After a few visits to the pediatrician who dismissed me as a panicking mother, Sunshine spiraled downhill. At the time, I did not know she was dying. I couldn’t help her, though I knew food caused her to get grumpier. I tried in vain to decipher what foods made her miserable. It was no use and by December of 2010, it was clear we desperately needed something to change. We decided to take her into the doctor on January 6, 2011 to get her looked at. Because he was away that day, we trekked up to the ER at the hospital, all the while thinking we were over-reacting. In the waiting room, she went limp in my arms and started to slip away, calling for me and repeating her need for water, more water, more water…
Luckily, a simple urine sample diagnosed her with Type 1 Diabetes…an auto-immune disease that requires her to be injected with insulin, every time she eats anything, for the rest of her life. They managed to stabilize Sunshine and then loaded both of us into an ambulance to be taken to a larger rural hospital an hour away. Sunshine was within hours of dying.
Our whole family lived in the hospital for 10 days, learning how to care for Sunshine’s needs. We learned how to hold her down to inject her with needles, how to poke her fingers to check her blood glucose levels, how to revive her in case she went into seizures. We were told we would become the experts. We were told this was a 24 hour a day job, no vacations, no benefits. For life.
Needless to say, the next 9 months were a blur of depression and fear and trauma. I don’t remember much of that time of our life, of my youngest son’s early babyhood. I cried every day, she cried every day…it was awful. We had very little support at that crucial time…the local hospital didn’t know how to help, and neither did friends and family.
But one night, going to bed, I realized I hadn’t cried at all that day. It turned into two days. And then there were stretches here and there of four or five days. The sun was shining again, brighter and brighter each day.
And here we are, in 2016, five years since her diagnosis. It has been an exhausting journey of ups and downs. By looking at her, you wouldn’t know that she is on life support. (Because her insulin is life support ~ without it, she would die within a few hours.) Sunshine is a happy, well-adjusted little girl who loves her friends and her chickens and homeschooling.
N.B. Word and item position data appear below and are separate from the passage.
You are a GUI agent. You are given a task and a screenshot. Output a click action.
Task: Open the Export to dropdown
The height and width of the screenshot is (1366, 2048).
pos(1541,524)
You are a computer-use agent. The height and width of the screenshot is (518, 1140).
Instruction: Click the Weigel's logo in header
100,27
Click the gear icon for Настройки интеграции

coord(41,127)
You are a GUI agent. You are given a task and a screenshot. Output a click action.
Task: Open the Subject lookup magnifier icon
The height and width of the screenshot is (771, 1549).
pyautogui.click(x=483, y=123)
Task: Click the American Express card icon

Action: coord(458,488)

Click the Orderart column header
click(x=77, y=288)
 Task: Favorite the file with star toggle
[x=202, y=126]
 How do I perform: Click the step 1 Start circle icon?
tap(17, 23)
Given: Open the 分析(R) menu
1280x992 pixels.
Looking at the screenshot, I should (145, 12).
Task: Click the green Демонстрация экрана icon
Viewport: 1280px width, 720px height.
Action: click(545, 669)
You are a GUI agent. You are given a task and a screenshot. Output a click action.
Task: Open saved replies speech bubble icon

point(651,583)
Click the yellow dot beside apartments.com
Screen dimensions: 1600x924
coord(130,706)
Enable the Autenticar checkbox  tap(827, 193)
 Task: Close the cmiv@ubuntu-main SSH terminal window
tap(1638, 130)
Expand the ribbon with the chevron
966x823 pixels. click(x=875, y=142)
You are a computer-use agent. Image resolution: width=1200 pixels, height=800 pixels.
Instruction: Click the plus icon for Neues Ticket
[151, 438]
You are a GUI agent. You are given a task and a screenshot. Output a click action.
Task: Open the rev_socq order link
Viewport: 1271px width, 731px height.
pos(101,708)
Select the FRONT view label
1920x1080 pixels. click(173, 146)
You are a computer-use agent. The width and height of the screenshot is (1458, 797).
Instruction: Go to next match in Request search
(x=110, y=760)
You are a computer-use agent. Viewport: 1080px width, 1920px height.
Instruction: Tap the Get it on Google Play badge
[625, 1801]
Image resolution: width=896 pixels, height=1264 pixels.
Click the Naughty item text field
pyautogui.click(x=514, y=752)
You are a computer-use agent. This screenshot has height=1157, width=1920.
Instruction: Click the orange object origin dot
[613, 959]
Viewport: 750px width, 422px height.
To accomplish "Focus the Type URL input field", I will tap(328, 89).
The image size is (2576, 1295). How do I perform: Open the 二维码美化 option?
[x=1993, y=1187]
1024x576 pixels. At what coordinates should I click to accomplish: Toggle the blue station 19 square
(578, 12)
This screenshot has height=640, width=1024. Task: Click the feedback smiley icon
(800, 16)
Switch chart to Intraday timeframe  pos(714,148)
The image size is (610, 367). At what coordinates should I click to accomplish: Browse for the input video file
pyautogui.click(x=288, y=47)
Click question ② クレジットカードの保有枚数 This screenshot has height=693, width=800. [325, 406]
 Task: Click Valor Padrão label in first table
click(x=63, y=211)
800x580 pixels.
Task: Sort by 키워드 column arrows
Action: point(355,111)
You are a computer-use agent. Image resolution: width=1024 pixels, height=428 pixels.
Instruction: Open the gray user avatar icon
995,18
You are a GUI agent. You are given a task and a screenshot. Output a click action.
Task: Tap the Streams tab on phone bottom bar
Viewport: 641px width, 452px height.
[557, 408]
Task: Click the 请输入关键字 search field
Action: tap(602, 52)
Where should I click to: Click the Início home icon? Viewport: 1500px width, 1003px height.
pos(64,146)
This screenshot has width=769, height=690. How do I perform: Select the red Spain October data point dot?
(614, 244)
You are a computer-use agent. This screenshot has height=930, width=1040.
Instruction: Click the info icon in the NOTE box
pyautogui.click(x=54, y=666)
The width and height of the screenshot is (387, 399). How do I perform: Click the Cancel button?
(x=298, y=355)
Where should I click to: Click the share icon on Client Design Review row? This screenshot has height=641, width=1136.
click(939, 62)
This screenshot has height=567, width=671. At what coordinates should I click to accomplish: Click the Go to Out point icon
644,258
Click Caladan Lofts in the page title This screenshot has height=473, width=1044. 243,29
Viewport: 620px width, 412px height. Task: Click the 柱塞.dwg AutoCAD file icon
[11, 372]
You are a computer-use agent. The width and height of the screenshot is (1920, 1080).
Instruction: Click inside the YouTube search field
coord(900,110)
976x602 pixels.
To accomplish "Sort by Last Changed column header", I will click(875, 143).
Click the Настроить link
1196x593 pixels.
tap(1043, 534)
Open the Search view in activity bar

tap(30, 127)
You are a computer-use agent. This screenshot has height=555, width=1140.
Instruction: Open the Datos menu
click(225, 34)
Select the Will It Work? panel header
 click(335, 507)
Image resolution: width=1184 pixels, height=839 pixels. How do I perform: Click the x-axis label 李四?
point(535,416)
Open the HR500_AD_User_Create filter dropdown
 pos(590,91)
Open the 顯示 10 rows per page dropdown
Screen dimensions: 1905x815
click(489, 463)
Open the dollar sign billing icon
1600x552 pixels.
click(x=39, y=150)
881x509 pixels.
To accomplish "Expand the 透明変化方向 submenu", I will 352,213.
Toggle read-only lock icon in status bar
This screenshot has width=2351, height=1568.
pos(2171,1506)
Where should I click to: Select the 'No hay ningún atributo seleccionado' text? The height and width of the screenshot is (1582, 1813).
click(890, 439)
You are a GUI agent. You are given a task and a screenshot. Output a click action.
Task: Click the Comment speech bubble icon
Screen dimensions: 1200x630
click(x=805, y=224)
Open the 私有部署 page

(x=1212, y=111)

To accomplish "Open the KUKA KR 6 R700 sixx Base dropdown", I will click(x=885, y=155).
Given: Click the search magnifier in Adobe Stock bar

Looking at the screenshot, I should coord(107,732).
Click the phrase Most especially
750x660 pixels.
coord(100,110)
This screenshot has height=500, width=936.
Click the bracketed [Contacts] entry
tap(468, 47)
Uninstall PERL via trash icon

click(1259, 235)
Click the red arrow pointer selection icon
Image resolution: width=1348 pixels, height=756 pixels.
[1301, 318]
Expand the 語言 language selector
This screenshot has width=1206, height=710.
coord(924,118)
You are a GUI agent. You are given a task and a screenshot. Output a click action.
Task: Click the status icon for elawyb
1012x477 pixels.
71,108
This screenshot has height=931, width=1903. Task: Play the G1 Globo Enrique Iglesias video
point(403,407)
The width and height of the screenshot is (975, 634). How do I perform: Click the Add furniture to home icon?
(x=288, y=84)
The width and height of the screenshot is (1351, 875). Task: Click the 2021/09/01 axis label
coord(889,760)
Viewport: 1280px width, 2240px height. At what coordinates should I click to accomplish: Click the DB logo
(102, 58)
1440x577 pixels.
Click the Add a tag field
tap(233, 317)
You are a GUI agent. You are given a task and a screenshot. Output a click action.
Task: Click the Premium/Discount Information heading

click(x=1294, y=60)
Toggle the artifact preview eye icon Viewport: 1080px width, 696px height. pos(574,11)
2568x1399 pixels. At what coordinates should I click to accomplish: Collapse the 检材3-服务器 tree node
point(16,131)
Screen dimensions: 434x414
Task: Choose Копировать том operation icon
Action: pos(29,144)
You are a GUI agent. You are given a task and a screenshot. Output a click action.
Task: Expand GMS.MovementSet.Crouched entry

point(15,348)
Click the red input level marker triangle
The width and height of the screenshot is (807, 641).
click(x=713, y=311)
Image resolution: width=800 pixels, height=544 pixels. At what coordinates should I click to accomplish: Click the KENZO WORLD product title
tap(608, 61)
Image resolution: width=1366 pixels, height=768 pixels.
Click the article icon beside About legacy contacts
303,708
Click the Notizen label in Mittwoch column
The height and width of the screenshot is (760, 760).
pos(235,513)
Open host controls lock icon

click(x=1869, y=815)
She has her moments of feeling overwhelmed and burnt out with the finger pokes and the waiting to eat and the vigilance we do as her parents, but mostly she is a regular little girl happy to wake up in the morning.
Part of that reason is her blood sugars have really mellowed. She rarely has the huge sugar spikes and plummets that characterize most Type 1 Diabetics. It is not because her diabetes is “better” or that it isn’t “as bad anymore”. It is because we are on a limited carb diet. We stumbled across a group of people who follow Dr. Richard Bernstein’s guidelines for “normalizing” blood sugars in a Type 1 Diabetic. He doesn’t make it go away…there is no cure for T1D (yet). But he advocates a diet with no grains or starches, and very little fruit. It sounds limiting and unsafe to most, but Sunshine’s team of doctors are in full support of what we are doing…and the results are tremendous. And contrary to what most people think, our diet is rich and satisfying with amazing dishes and recipes available to us form pinterest boards. As Sunshine will say, “I feel so much better now…I can’t believe how bad I felt before we went low carb!” (All five of us eat this way, too). It also helps that Dr. B has lived with T1D himself for over 75 years.
There are still the worries, the fears, the pain I feel in my heart that my sweet girl has to suffer with this throughout her whole life…but choosing to eat this way has given us, for the first time, the confidence that we can manage her T1D.
*Please know the signs of Type 1 Diabetes…you just might save your own child’s life. We knew nothing about it the night before Sunshine was diagnosed…there was no history in either of our families for any form of diabetes. And please please please act on any suspicions immediately.
*If you are interested in the Low Carb approach to Type 1 Diabetes management, please read Dr. Bernstein’s Diabetes Solutions…It might transform your life, like it did ours.